Data provided:
################

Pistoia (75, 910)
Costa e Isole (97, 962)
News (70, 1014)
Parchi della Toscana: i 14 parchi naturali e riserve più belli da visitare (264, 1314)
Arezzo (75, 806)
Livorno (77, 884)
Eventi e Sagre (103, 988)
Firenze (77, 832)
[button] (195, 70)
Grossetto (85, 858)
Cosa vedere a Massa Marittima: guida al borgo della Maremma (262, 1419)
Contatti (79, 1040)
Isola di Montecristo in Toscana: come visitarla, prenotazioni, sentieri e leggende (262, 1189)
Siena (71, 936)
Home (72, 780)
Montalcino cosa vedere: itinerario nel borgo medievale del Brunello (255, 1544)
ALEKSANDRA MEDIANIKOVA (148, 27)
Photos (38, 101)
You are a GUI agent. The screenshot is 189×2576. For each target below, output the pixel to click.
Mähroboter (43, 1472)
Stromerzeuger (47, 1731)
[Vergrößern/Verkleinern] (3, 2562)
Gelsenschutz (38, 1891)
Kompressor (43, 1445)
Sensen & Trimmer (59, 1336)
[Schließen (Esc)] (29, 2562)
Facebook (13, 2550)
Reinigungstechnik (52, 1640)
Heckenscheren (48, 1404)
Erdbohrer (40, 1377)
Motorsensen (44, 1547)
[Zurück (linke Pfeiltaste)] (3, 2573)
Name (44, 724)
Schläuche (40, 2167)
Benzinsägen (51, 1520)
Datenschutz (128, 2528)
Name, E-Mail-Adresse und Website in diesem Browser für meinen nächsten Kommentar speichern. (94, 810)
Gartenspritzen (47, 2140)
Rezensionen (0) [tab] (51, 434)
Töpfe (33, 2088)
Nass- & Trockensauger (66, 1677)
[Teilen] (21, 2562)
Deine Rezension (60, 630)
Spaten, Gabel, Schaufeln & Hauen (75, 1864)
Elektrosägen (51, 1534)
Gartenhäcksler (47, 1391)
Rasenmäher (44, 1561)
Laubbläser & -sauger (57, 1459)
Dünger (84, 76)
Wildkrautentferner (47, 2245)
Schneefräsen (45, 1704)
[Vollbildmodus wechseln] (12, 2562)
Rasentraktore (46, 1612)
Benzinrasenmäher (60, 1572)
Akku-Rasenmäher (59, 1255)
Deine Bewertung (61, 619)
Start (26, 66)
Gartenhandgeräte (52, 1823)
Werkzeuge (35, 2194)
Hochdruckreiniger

################

Assigned task: Return the material exactly. Leave out no line.

Response to the task:
Pistoia (75, 910)
Costa e Isole (97, 962)
News (70, 1014)
Parchi della Toscana: i 14 parchi naturali e riserve più belli da visitare (264, 1314)
Arezzo (75, 806)
Livorno (77, 884)
Eventi e Sagre (103, 988)
Firenze (77, 832)
[button] (195, 70)
Grossetto (85, 858)
Cosa vedere a Massa Marittima: guida al borgo della Maremma (262, 1419)
Contatti (79, 1040)
Isola di Montecristo in Toscana: come visitarla, prenotazioni, sentieri e leggende (262, 1189)
Siena (71, 936)
Home (72, 780)
Montalcino cosa vedere: itinerario nel borgo medievale del Brunello (255, 1544)
ALEKSANDRA MEDIANIKOVA (148, 27)
Photos (38, 101)
You are a GUI agent. The screenshot is 189×2576. For each target below, output the pixel to click.
Mähroboter (43, 1472)
Stromerzeuger (47, 1731)
[Vergrößern/Verkleinern] (3, 2562)
Gelsenschutz (38, 1891)
Kompressor (43, 1445)
Sensen & Trimmer (59, 1336)
[Schließen (Esc)] (29, 2562)
Facebook (13, 2550)
Reinigungstechnik (52, 1640)
Heckenscheren (48, 1404)
Erdbohrer (40, 1377)
Motorsensen (44, 1547)
[Zurück (linke Pfeiltaste)] (3, 2573)
Name (44, 724)
Schläuche (40, 2167)
Benzinsägen (51, 1520)
Datenschutz (128, 2528)
Name, E-Mail-Adresse und Website in diesem Browser für meinen nächsten Kommentar speichern. (94, 810)
Gartenspritzen (47, 2140)
Rezensionen (0) [tab] (51, 434)
Töpfe (33, 2088)
Nass- & Trockensauger (66, 1677)
[Teilen] (21, 2562)
Deine Rezension (60, 630)
Spaten, Gabel, Schaufeln & Hauen (75, 1864)
Elektrosägen (51, 1534)
Gartenhäcksler (47, 1391)
Rasenmäher (44, 1561)
Laubbläser & -sauger (57, 1459)
Dünger (84, 76)
Wildkrautentferner (47, 2245)
Schneefräsen (45, 1704)
[Vollbildmodus wechseln] (12, 2562)
Rasentraktore (46, 1612)
Benzinrasenmäher (60, 1572)
Akku-Rasenmäher (59, 1255)
Deine Bewertung (61, 619)
Start (26, 66)
Gartenhandgeräte (52, 1823)
Werkzeuge (35, 2194)
Hochdruckreiniger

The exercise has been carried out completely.